SELECTED EXTRACT
● ● ●

Why Accuracy and Cost Both Matter

For my finfluencer tracking platform, accuracy is critical. When I attribute a stock pick to the wrong person, that's not just a minor error. It corrupts the entire dataset. I need an F1 score above 0.95 (less than 5% error rate) to publish data I can stand behind.

At the same time, cost matters for viability. The models I tested have dramatically different pricing. Processing a single 45-minute episode could cost anywhere from $0.28 (premium models) to $0.006 (budget options). This is a 47x difference.

This price spread is significant. At even moderate scale (say, 1,000 episodes per month), that's the difference between $280/month and $6/month. Understanding which models deliver acceptable quality and at what token configurations directly impacts whether this project is economically viable. That's what motivated this systematic evaluation.

The Experiment Design

Model Selection: From 12 LLMs to 7 Finalists

Before diving into the token ceiling experiment, I conducted a comprehensive evaluation of 12 different LLM models to identify which ones were actually capable of performing speaker attribution reliably. This initial screening was crucial. There's no point optimizing token limits for models that can't do the job in the first place.

The Initial Evaluation Process: I tested all 12 models on the same episode (Episode 1) with identical conditions, measuring their F1 scores against a manually created ground truth list of 12 speakers.

The Results Were Eye-Opening:

✅ Capable Models (F1 > 0.85) - 6 models:

Gemini 2.5 Pro: 0.933 (best overall)
Claude Sonnet 4: 0.922 (excellent precision)
Claude Sonnet 4.5: 0.922 (excellent precision)
GPT-5: 0.912 (strong recall)
Grok 4 Fast Reasoning: 0.867 (good balance)
Gemini 2.5 Flash: 0.850 (good but unreliable)

⚠️ Borderline Models (F1 0.70-0.85) - 2 models:

o4 Mini: 0.783 (degraded performance)
Grok 4 Fast Non-Reasoning: 0.764 (low recall)

❌ Failed Models (F1 < 0.70) - 4 models:

GPT-4o: 0.560 (missing 53% of speakers)

● ● ●

Stored entries
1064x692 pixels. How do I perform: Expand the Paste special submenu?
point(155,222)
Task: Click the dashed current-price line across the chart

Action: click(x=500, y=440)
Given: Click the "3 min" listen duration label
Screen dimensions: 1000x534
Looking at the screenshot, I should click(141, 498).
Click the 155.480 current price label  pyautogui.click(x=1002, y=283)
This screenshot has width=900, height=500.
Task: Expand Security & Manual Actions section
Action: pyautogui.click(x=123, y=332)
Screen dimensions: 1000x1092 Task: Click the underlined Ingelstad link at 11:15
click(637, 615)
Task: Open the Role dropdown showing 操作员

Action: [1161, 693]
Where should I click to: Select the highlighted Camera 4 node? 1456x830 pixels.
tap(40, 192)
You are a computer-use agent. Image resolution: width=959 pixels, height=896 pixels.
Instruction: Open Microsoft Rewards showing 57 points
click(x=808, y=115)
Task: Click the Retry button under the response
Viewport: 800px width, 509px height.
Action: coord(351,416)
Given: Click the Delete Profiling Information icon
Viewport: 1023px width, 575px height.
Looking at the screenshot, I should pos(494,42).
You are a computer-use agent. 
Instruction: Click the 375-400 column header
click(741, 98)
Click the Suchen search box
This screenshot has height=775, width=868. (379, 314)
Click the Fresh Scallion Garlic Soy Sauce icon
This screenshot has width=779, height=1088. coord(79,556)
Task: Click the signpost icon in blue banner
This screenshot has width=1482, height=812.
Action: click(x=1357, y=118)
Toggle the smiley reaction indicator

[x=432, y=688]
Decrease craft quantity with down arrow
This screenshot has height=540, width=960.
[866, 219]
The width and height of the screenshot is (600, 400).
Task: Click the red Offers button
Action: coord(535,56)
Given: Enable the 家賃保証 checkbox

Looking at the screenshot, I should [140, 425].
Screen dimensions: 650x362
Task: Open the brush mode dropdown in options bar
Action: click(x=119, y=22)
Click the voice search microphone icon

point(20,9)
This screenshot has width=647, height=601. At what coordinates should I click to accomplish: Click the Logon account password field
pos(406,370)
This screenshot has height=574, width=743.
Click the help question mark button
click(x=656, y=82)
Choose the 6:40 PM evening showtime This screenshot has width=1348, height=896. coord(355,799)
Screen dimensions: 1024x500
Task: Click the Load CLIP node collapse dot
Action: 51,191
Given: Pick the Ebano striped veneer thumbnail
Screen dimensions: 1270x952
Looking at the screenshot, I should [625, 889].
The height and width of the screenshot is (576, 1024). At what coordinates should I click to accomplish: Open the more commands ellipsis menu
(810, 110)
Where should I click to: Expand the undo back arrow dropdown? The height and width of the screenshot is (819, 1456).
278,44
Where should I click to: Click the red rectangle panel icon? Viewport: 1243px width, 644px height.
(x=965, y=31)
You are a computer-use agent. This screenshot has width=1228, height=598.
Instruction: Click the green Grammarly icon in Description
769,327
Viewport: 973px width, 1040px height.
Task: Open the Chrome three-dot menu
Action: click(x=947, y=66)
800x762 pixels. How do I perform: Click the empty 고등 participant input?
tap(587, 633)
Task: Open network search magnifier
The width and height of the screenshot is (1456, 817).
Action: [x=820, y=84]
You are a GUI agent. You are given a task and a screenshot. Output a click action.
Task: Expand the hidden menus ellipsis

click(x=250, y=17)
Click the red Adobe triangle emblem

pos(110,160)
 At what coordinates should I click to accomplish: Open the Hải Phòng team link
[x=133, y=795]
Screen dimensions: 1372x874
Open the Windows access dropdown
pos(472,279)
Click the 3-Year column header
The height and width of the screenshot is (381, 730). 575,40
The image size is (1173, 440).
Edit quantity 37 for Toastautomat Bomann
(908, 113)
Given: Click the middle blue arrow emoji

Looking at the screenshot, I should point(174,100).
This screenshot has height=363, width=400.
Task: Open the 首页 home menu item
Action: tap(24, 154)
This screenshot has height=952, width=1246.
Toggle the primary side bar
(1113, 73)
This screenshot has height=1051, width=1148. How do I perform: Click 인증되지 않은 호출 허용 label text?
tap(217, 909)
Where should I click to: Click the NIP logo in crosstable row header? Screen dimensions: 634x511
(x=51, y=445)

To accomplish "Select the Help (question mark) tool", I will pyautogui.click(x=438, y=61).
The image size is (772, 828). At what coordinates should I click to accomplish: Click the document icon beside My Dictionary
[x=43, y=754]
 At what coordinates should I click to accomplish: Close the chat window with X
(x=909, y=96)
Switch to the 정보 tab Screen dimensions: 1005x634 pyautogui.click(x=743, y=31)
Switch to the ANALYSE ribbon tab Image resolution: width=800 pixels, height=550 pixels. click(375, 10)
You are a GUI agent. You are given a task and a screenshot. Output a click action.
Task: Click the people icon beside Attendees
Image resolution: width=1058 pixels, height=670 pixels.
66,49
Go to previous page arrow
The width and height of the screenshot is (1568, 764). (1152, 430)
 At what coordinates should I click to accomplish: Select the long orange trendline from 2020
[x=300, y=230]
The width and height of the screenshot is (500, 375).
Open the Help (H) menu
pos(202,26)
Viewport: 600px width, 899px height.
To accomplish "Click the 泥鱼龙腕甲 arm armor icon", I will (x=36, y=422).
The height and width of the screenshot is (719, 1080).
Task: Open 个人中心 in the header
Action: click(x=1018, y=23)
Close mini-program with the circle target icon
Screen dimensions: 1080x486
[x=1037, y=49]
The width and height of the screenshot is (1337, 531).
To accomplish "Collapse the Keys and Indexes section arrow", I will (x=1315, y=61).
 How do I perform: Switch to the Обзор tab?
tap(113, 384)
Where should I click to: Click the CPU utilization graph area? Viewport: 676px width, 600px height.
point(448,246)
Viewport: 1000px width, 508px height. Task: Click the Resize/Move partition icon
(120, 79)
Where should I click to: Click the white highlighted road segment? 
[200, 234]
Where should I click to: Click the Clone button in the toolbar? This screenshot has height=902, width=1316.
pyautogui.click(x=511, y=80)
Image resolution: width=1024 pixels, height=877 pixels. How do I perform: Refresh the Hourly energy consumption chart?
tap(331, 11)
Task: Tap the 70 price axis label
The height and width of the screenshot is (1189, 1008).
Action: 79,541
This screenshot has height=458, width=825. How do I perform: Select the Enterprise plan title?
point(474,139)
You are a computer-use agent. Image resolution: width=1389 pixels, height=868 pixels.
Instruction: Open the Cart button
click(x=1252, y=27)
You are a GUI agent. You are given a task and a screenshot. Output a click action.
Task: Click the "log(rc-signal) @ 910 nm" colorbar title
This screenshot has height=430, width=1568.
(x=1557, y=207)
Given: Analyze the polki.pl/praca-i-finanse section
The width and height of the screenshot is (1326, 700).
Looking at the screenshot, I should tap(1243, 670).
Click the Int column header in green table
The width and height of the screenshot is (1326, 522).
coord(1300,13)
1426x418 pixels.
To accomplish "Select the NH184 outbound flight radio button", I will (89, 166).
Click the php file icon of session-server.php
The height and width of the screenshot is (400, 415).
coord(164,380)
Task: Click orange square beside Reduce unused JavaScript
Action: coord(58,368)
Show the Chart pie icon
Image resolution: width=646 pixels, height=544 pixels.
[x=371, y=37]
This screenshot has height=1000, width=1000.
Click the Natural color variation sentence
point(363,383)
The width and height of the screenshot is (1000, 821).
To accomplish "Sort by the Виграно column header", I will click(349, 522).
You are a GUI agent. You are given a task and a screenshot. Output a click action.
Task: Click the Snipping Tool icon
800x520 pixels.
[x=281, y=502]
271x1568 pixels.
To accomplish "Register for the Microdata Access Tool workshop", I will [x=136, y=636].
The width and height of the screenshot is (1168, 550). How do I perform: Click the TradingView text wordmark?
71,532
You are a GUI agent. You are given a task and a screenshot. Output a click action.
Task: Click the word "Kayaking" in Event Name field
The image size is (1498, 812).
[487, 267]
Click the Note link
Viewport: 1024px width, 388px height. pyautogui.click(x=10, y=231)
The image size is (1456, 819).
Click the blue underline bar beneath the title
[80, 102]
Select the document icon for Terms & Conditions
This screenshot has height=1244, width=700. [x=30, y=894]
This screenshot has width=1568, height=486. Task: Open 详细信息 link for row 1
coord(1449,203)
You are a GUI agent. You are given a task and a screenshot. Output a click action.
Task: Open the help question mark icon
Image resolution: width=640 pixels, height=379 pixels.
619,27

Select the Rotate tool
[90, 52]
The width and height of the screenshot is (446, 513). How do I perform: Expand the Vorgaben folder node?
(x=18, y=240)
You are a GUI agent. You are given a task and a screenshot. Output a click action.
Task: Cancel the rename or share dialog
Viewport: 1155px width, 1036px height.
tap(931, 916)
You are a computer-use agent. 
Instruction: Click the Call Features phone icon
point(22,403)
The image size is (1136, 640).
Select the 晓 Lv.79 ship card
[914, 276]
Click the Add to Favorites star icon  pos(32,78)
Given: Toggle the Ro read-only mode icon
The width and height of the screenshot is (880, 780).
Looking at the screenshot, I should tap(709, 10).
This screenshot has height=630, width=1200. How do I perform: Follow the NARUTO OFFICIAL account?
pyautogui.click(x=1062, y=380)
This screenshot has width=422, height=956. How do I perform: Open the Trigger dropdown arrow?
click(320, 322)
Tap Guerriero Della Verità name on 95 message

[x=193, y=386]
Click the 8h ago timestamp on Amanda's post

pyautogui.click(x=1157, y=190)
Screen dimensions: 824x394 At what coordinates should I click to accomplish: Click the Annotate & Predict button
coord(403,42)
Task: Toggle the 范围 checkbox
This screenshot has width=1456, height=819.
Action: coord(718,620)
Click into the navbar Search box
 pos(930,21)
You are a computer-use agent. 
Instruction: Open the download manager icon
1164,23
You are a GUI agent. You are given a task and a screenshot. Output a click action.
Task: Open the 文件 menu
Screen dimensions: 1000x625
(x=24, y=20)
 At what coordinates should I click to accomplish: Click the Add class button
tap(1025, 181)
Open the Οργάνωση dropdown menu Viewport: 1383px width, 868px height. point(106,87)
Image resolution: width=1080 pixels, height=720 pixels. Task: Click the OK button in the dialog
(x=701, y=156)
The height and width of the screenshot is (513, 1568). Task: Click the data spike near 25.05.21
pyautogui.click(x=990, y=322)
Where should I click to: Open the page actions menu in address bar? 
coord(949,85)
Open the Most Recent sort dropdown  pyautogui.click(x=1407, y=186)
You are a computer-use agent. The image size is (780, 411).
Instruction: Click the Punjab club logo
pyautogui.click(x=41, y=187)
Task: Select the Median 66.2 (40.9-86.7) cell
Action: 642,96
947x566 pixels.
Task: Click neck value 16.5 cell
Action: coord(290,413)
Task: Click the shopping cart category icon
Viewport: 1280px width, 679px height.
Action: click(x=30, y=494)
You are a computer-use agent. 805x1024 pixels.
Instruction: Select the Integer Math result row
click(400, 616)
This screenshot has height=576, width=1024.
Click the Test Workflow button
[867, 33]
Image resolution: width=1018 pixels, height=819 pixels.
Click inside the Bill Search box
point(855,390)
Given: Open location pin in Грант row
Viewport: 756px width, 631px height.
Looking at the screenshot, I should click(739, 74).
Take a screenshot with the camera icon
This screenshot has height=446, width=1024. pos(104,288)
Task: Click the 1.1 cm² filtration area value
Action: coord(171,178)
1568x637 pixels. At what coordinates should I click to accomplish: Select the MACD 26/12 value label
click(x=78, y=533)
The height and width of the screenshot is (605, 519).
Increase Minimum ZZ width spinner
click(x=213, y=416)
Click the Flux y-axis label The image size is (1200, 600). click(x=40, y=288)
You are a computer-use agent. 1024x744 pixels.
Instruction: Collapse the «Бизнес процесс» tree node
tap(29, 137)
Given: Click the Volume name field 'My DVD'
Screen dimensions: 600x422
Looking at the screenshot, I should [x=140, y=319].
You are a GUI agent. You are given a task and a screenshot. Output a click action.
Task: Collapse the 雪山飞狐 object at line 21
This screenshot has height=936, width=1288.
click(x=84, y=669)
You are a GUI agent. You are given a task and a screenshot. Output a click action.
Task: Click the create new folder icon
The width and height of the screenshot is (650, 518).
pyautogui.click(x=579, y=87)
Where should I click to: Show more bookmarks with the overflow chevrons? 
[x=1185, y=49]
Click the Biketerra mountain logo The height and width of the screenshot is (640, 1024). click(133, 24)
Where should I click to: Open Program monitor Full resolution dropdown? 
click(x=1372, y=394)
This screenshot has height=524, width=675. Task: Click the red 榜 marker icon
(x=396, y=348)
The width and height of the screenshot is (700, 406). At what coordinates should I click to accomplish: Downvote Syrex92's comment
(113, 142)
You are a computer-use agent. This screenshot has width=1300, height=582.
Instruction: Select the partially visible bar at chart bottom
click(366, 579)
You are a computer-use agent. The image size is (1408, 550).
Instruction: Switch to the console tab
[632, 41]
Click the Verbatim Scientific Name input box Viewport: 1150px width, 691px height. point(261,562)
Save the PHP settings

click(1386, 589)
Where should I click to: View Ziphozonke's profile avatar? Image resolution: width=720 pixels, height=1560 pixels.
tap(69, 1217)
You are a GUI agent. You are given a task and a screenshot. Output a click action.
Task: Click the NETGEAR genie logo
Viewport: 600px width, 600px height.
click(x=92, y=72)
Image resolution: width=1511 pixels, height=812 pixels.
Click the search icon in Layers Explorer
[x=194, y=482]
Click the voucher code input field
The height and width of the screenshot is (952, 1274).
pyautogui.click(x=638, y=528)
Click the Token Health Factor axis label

● ● ●

APPLY WHAT YOU READ
1) Decide whether each statement agrees with the excerpt on LLM speaker attribution. Answer yes or no, and quote the words that settle it.
(a) In the initial screening, all 12 models were tested on the same episode.
(b) Processing a single 45-minute episode with premium models costs $0.006.
(c) GPT-5 earned a higher F1 score than Claude Sonnet 4.
2) List every model that the excerpt on LLM speaker attribution places among the capable models, with its F1 score.
The stored entries have no part in this work.

TASK ANSWERS
1)
(a) Yes: "I tested all 12 models on the same episode (Episode 1) with identical conditions"
(b) No: "anywhere from $0.28 (premium models) to $0.006 (budget options)"
(c) No: "Claude Sonnet 4: 0.922" and "GPT-5: 0.912"

2)
Gemini 2.5 Pro: 0.933
Claude Sonnet 4: 0.922
Claude Sonnet 4.5: 0.922
GPT-5: 0.912
Grok 4 Fast Reasoning: 0.867
Gemini 2.5 Flash: 0.850